一般の人における生活の最大拠点は自宅(現在居住地)。私物の多くは自宅にあり、会社勤めや学生も、多くの時間を自宅で過ごす。一方で自宅での時間経過は「起きている状態」と「寝ている状態」に区分が可能。生活様式の観点において「自宅にいる」場合でも、「起きている」「寝ている」と状態が違えば、可能なことは違ってくる。起きていれば大抵のことは可能だが、寝ている最中には睡眠以外の行動はできない。熟睡しながらテレビを見たり、食事を取るのは不可能である。

公開値には単なる「睡眠」以外に、「在宅」「起床在宅」の値がある。「在宅」のうち「起床在宅」以外は「睡眠在宅」しかあり得ないから、「在宅」の値から「起床在宅」の値を引けば「睡眠在宅」の値を算出できる。この値と単純な「睡眠」は一致しておらず、「睡眠」には自宅以外での就寝(仕事場などでの仮眠が該当するのだろう)が含まれているのが分かる。今回は「自宅における生活様式を在宅の観点から把握する」のが目的のため、「起床在宅」と独自算出した「睡眠在宅」を用いる。

まずは平日、そして日曜の動き。

↑ 在宅行為者率(平日、状態別)(2020年)
↑ 在宅行為者率(平日、状態別)(2020年)

↑ 在宅行為者率(日曜、状態別)(2020年)
↑ 在宅行為者率(日曜、状態別)(2020年)

休日と比べて平日の在宅行為者、つまり在宅率が低いのは(単純加算すると平日は3033.5%、休日は3456.3%)、会社勤めの人や学生が自宅にいないため。自由業などの自宅勤務者や主婦、定年退職者、夜間勤務者などは昼間にも在宅していることになるが、3割程度しかいない。そしてそのほとんどは起きており、寝ている人はごくわずか。

自宅にはいるが「睡眠在宅」に該当する、つまり寝ている人が増えてくるのは平日では21時あたりから。未成年や高齢者がこの時間帯から床に就くことは【高齢者は夕食前からずっと見ている…男女別・年齢階層別で異なる平日夜間のテレビ視聴スタイル(最新)】などでも推測されており、それが裏付けられたことになる。

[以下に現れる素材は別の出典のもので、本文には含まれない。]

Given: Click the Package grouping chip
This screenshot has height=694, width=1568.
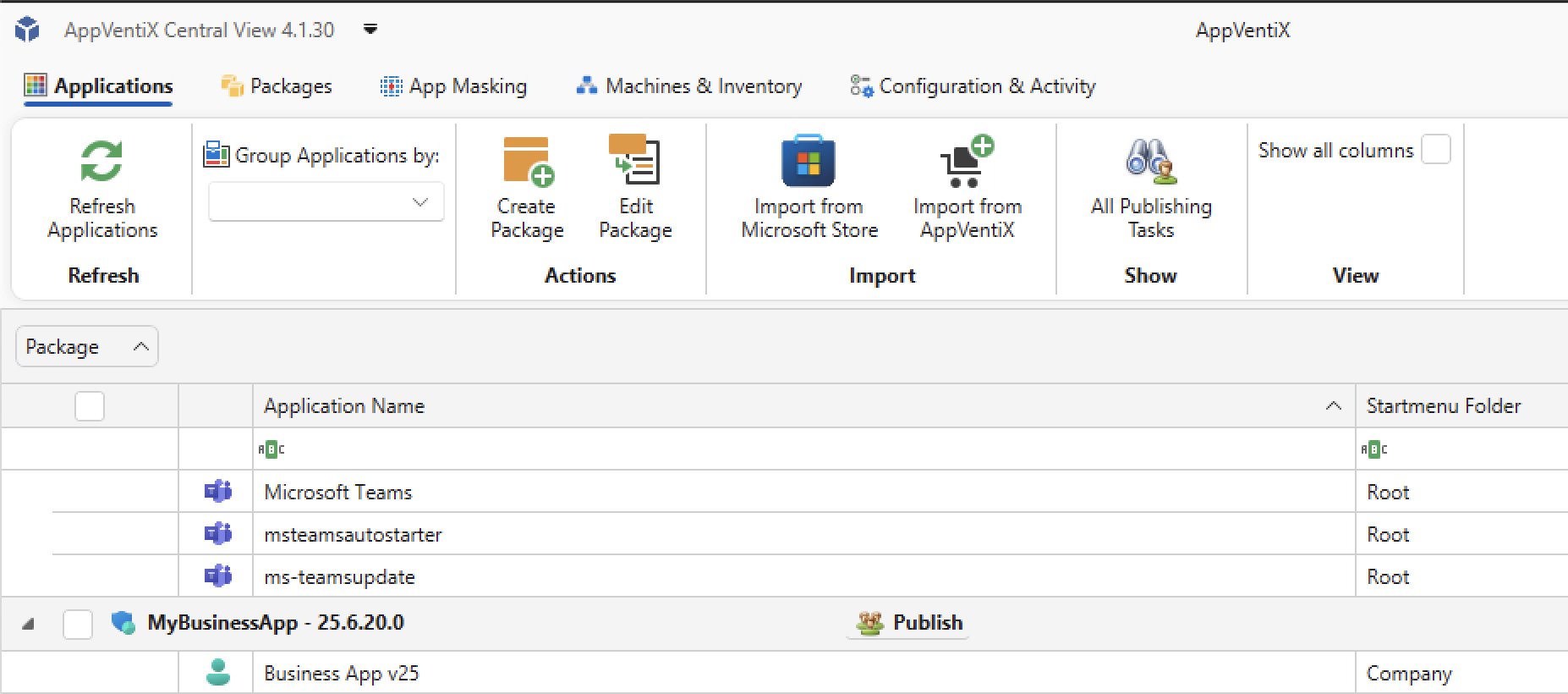Looking at the screenshot, I should (x=86, y=347).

一方平日と日曜のグラフを比べると、日曜の方が面積、特に青の部分が多い。これはお休みの日は就業者や学生も日中自宅にいる場面が多いことを意味している。特に日曜の夕食時の「起床在宅」は日曜の1日中の中でも、そして平日と比較した上でももっとも高く約8割を示しており、家族団らんの夕食、そしてその後のリラックスタイムを過ごしている状況が想像できる。

参考までに起床・睡眠も合わせた、「とにかく自宅にいる」を意味する単純な在宅行為者率の推移を平日・日曜と重ねた折れ線グラフは次の通りとなる。

↑ 在宅行為者率(曜日別)(2020年)
↑ 在宅行為者率(曜日別)(2020年)

日曜の深夜において平日よりほんの少しだけ在宅行為者率が低い点、日曜の在宅行為者率は最低でも半分前後に達する、平日と日曜の在宅行為者率の違いは最大で2割程度など、自宅におけるライフスタイルがかいま見えるようである。

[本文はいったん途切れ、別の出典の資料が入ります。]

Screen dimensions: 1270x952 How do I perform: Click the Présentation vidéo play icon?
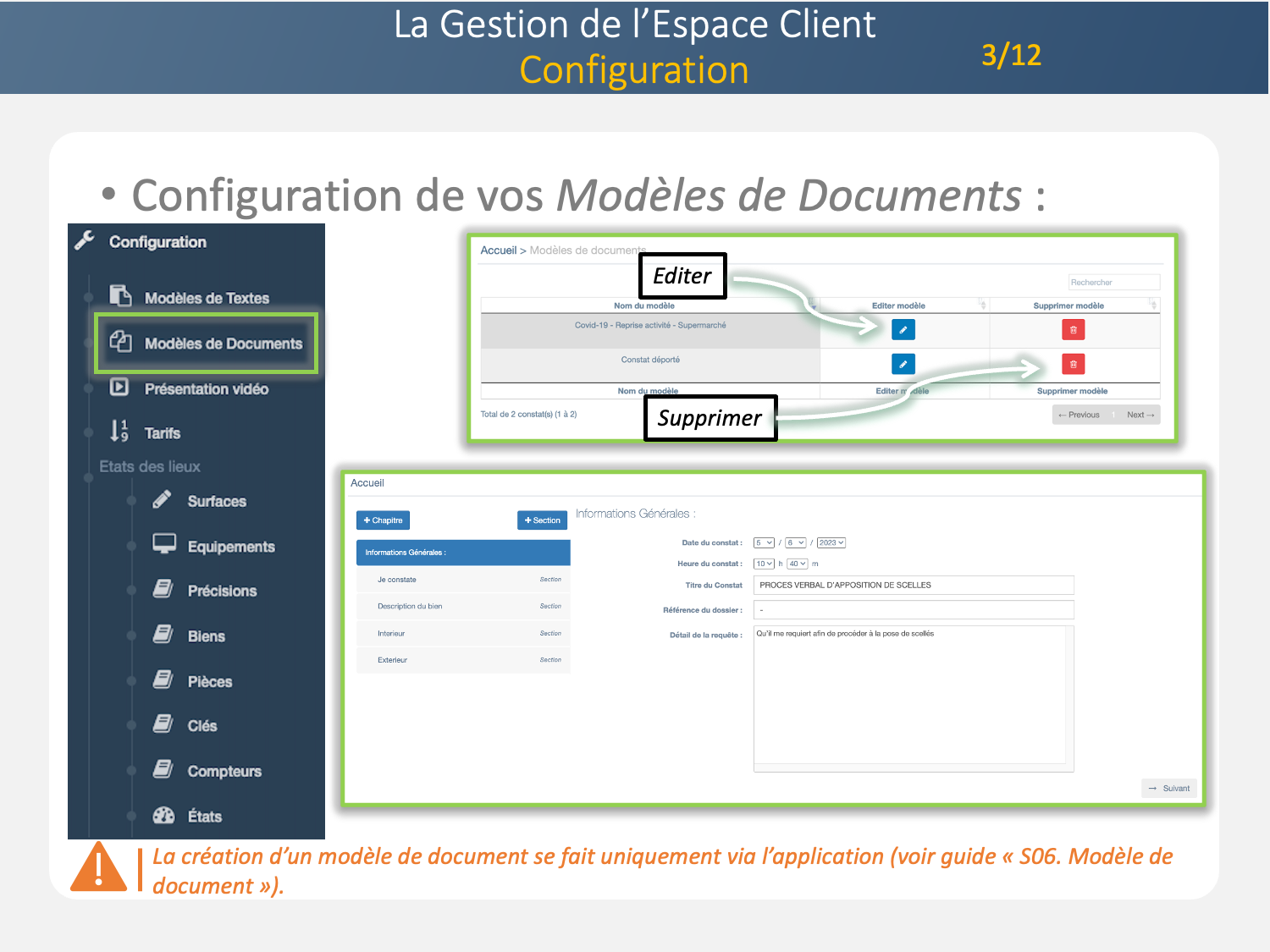(x=119, y=388)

今回のグラフ・値はそれ自身が興味深いものであるが、同時に他の生活・行動様式との関連における検証の材料としても有意義なものとなる。例えば家庭における節電対策・効果を検証する際、待機電力対策のような「放置していても打てる手立て」は別として、その世帯の居住住宅に誰かがいないとできないものも少なくない。それらの効用を試算(目算レベルだが)する時に、特にピークタイムとの兼ね合わせを考える場合に、有意なものとなるはずだ。